Netflix has proven value. Nobody’s not using it because of a bad review. In fact, no one’s seeking Netflix reviews. 

It’s small and unproven businesses who are at the mercy of them.

A better alternative 

E-commerce platforms are wising up to fake review groups, but business owners can combat fake reviews through word-of-mouth (WOM) marketing.

Since WOM isn’t reliant on online reviews, business owners can provide customers with an epic first experience to such an extent they tell their friends.

It’s so powerful, in fact, that 74% of consumers identify WOM as a key influencer in their purchasing decisions. And 64% of marketing executives believe WOM to be the most effective form of marketing available.

Business owners can also host brand activation events to showcase their product firsthand.

By generating engagement with an audience, startup founders give people a reason to be excited about their products and how they perceive a startup’s brand.

When done right, brand activations can blow away participants as 98% of people feel inclined to buy a product immediately after attending an activation.

When dealing with bad reviews, it’s best if startup founders get hands-on and address them directly on review sites or social media.

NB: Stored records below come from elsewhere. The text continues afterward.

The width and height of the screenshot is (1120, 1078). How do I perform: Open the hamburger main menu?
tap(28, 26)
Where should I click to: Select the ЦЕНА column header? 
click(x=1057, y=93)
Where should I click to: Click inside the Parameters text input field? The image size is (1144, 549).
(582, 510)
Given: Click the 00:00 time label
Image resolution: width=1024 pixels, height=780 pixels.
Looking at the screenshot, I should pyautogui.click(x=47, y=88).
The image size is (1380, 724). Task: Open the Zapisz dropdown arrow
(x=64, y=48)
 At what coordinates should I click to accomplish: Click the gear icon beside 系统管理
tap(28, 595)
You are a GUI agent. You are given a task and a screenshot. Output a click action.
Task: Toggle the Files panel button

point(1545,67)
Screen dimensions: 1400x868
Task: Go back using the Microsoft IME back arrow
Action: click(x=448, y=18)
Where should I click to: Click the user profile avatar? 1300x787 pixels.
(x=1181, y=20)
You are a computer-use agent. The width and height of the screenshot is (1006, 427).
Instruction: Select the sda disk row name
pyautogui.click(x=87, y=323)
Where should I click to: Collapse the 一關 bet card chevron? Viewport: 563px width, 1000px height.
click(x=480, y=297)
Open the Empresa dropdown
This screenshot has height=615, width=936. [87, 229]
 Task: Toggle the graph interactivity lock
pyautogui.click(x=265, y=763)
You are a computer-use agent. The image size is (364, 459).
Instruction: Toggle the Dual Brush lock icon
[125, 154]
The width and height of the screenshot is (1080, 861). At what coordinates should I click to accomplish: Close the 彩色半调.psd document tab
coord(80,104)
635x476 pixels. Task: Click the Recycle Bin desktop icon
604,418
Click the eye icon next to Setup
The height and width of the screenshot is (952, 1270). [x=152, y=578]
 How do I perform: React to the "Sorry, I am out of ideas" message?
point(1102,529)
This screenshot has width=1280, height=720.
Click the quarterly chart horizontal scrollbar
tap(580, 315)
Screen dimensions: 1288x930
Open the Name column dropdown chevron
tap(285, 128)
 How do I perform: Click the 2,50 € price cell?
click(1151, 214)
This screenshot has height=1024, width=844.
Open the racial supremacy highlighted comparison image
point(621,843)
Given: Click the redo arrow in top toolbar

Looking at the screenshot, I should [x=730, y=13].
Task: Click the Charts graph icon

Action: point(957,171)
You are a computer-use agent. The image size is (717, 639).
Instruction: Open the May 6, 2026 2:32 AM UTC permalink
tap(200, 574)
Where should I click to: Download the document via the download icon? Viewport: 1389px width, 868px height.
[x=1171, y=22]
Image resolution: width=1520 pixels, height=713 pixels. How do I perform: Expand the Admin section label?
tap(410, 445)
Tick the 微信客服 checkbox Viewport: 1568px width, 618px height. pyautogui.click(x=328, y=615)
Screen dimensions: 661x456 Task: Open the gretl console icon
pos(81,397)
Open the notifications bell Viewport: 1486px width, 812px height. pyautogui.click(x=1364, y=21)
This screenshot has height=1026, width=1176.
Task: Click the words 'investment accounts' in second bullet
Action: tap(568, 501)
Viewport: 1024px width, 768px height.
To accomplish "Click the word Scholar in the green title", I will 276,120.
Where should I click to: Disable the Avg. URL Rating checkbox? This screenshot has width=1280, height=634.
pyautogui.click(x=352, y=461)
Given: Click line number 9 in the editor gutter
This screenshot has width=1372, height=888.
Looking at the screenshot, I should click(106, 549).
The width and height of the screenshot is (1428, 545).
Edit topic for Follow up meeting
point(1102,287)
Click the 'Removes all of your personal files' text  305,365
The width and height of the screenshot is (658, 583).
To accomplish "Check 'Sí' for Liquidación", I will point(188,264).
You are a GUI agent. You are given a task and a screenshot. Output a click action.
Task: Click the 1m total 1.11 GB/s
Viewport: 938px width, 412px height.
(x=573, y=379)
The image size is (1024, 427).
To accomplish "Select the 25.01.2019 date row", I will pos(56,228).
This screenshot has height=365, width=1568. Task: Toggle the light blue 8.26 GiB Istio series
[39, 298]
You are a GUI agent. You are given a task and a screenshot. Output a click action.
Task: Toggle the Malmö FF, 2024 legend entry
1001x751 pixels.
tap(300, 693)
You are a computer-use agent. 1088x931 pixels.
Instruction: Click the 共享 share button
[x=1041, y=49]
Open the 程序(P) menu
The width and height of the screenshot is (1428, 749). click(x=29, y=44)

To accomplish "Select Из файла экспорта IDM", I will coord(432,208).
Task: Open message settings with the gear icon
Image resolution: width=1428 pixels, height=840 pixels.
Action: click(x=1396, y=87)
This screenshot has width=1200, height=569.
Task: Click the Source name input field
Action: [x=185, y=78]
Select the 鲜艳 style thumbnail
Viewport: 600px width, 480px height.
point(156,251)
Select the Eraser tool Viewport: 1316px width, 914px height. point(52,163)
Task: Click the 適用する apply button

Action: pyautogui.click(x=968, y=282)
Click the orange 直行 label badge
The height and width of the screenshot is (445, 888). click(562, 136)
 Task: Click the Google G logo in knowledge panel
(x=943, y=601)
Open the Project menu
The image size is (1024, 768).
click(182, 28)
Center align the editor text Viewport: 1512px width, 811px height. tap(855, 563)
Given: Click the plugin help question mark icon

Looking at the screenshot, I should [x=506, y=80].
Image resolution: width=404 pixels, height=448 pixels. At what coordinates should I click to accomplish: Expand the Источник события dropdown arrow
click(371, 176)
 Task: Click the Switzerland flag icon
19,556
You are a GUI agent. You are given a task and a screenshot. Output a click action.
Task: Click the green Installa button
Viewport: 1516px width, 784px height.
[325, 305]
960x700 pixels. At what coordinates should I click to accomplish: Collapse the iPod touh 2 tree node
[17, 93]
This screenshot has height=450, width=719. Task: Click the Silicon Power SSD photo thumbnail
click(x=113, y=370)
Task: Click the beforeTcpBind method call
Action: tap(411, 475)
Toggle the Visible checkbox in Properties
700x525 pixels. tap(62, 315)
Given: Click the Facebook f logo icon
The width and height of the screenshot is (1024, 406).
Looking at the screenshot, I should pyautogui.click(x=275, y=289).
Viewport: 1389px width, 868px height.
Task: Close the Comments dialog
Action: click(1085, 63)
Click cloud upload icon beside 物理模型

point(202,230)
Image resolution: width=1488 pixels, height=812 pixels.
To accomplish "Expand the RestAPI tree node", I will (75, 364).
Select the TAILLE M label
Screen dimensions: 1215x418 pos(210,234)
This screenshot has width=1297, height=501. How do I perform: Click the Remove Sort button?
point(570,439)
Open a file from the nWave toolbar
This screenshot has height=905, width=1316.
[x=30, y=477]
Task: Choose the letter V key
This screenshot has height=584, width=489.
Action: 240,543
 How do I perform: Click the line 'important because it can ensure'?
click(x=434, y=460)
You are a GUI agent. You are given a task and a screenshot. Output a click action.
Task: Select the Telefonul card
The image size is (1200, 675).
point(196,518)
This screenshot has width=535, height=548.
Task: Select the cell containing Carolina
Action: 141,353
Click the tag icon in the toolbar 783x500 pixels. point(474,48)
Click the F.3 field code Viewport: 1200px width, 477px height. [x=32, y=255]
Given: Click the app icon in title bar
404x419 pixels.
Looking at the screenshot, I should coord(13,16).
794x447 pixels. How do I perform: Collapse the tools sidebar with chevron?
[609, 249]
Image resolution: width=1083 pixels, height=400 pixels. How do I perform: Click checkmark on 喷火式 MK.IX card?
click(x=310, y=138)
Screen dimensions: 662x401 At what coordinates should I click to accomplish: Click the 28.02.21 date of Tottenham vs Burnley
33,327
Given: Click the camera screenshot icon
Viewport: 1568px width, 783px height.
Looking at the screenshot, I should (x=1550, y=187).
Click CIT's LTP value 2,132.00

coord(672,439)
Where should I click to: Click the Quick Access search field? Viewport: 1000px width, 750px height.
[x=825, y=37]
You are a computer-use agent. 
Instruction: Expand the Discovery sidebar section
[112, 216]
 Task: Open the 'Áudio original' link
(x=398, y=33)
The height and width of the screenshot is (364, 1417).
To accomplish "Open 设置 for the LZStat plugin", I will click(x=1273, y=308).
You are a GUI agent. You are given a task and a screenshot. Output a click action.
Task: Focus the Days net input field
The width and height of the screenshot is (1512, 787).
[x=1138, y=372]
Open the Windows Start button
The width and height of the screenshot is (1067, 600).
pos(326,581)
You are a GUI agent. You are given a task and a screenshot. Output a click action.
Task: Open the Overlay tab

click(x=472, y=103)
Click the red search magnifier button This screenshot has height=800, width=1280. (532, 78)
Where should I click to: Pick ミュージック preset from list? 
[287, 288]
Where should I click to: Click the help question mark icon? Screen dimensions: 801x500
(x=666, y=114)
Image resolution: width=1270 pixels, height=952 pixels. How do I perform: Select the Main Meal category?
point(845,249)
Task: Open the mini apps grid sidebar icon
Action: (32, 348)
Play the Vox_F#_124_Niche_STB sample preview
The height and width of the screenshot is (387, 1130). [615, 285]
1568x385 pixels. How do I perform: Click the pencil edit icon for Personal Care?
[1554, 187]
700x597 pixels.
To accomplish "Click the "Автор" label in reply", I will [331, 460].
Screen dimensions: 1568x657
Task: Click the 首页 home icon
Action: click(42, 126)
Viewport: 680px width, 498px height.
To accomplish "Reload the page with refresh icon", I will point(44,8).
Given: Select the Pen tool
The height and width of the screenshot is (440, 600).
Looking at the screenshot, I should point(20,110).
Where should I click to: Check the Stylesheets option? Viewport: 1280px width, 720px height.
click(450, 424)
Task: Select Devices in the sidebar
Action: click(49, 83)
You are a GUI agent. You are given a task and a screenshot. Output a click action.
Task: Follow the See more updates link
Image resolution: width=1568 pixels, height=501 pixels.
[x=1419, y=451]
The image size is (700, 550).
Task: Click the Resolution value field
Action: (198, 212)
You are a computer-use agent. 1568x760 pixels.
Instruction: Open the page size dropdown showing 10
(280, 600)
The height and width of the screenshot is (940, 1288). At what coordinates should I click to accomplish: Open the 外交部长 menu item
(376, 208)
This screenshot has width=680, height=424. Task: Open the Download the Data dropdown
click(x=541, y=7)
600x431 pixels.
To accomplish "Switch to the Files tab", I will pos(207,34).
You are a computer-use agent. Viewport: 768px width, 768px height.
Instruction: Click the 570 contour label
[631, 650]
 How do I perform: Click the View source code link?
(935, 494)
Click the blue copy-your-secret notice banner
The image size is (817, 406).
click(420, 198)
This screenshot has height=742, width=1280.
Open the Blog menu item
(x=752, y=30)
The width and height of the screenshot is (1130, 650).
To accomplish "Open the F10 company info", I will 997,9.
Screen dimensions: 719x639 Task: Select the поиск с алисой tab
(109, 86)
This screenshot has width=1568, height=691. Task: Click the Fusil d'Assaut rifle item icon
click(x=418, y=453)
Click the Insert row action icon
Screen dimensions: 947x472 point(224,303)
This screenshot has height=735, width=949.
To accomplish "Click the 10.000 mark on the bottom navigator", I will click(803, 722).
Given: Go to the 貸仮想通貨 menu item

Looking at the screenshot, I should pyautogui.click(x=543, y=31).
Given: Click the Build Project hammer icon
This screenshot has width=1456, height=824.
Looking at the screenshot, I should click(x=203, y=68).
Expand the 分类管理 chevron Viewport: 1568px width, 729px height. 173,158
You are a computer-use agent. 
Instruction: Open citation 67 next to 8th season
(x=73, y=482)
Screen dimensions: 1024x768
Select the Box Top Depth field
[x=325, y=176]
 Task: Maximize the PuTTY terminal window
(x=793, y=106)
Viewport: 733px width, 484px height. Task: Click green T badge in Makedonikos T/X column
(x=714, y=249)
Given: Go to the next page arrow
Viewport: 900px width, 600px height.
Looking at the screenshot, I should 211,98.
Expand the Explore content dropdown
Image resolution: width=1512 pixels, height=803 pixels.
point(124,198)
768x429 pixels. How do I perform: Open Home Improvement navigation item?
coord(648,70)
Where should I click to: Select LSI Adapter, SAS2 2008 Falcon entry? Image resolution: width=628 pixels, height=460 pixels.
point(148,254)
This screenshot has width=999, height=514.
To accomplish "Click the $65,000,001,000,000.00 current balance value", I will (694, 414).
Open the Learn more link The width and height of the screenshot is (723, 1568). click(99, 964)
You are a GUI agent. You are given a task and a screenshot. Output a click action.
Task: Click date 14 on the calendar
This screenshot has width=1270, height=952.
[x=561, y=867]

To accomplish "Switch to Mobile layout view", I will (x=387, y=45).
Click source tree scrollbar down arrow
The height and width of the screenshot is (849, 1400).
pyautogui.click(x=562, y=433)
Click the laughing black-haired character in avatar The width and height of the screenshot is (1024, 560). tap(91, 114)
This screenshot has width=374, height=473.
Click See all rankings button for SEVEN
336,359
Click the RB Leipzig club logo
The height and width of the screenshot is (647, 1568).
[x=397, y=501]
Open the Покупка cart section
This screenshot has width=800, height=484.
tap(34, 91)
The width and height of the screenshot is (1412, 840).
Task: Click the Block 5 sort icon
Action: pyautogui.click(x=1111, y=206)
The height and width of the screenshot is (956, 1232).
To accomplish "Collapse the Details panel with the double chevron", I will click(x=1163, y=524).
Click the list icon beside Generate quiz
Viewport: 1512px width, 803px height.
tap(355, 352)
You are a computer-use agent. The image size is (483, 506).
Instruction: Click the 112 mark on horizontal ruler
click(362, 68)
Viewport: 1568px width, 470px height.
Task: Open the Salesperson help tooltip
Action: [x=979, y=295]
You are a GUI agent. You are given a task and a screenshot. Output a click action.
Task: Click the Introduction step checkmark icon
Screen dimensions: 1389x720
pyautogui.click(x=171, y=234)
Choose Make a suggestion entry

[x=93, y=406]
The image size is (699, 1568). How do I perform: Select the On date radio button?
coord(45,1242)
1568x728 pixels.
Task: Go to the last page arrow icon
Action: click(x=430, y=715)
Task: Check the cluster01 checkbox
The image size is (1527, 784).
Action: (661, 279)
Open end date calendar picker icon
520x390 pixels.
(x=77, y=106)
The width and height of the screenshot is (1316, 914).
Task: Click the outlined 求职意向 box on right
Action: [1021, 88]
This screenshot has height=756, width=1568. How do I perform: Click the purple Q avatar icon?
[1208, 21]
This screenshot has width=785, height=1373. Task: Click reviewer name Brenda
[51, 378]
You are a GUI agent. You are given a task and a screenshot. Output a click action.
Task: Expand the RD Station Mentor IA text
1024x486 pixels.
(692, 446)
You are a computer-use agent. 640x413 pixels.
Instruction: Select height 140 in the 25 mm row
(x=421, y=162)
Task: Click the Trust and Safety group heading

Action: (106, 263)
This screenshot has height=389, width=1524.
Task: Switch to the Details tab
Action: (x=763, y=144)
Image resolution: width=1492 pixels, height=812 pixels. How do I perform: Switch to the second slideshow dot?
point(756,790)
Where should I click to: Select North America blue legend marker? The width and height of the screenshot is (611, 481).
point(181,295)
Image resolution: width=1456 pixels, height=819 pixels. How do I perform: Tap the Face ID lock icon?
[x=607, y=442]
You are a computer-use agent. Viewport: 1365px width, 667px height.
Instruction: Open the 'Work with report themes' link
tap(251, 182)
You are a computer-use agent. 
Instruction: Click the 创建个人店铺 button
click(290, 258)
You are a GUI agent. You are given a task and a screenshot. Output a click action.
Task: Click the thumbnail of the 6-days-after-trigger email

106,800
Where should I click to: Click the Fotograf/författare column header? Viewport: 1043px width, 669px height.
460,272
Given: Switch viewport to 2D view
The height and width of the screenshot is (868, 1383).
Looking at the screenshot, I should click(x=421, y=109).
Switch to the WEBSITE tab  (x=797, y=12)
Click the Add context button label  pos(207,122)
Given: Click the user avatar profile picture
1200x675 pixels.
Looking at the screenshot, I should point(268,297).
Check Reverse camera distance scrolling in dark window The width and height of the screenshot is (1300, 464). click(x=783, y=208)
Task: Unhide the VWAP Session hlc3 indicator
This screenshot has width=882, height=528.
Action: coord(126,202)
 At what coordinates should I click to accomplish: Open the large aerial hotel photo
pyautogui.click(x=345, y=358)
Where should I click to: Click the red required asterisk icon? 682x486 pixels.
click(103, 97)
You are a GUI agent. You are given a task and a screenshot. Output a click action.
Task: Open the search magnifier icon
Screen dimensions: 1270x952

Jet Blue’s Twitter responds to an unhappy customer whose TV screen isn’t working and asks them to direct message the team to make it right.

In general, it’s a good rule of thumb to reply to every comment, whether it’s positive, negative, or neutral. Doing so increases brand recognition and allows founders to connect better with customers.

A major source of reviews, outside of review sites, is social media.

Startups can turn negative reviews into positive PR by making a FAQ to set expectations and sharing resolved negative reviews on social media pages.

Sometimes, customers feel like a startup’s product didn’t live up to expectations. To clear things up, founders can set up a FAQ to address common complaints to eliminate any confusion.

But if a genuine mistake was made, nothing feels better than redeeming yourself – especially if it’s a problem that can hurt a startup’s reputation.

Sharing resolved negative reviews on your startup’s social media page urges customers to reach out to you so you can make it up to them.

As the war against fake reviews is ongoing, business owners can use marketing alternatives to successfully jumpstart their business and net positive reviews. In the sage wisdom of Taylor Swift: “Nothing ruins your day more than getting a bad review.”